TASKS TO CARRY OUT:
**a)** According to the history of The Hilltop, on what date was the paper's first issue published?
**b)** In the history of The Hilltop, swap "forum" for "platform" and write out the passage from "Within that time, the" to "in Howard students.".
**c)** List every specific year named in the history of The Hilltop.

The rest of the staff is hired and may be dismissed by the editor in chief.

== History ==

The Hilltop was co-founded by acclaimed author and Howard alumna Zora Neale Hurston. The first issue of The Hilltop was published January 22, 1924. The front page of the first issue covered a timeless and sensitive Howard issue: registration follies. The paper was brief, chronicling events that took place the semester before, and touching on a few upcoming campus events.

By 1929, the newspaper was published bi-monthly. A year later, in 1930, The Hilltop became a weekly newspaper and remained so for 71 years.

Within that time, the paper progressed steadily as a forum for African-American writers to hone their journalistic skills.

Much of early 20th century media relentlessly portrayed Black Americans in a negative light. Although The Hilltop was not a professional paper, stories were often published to combat those stereotypes and to instill pride in Howard students.

AVAILABLE DATA:
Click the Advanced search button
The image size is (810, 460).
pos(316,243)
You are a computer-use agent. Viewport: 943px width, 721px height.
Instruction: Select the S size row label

SOLUTIONS TO THE TASKS:
**a)** January 22, 1924

**b)**
Within that time, the paper progressed steadily as a platform for African-American writers to hone their journalistic skills.

Much of early 20th century media relentlessly portrayed Black Americans in a negative light. Although The Hilltop was not a professional paper, stories were often published to combat those stereotypes and to instill pride in Howard students.

**c)** 1924, 1929, 1930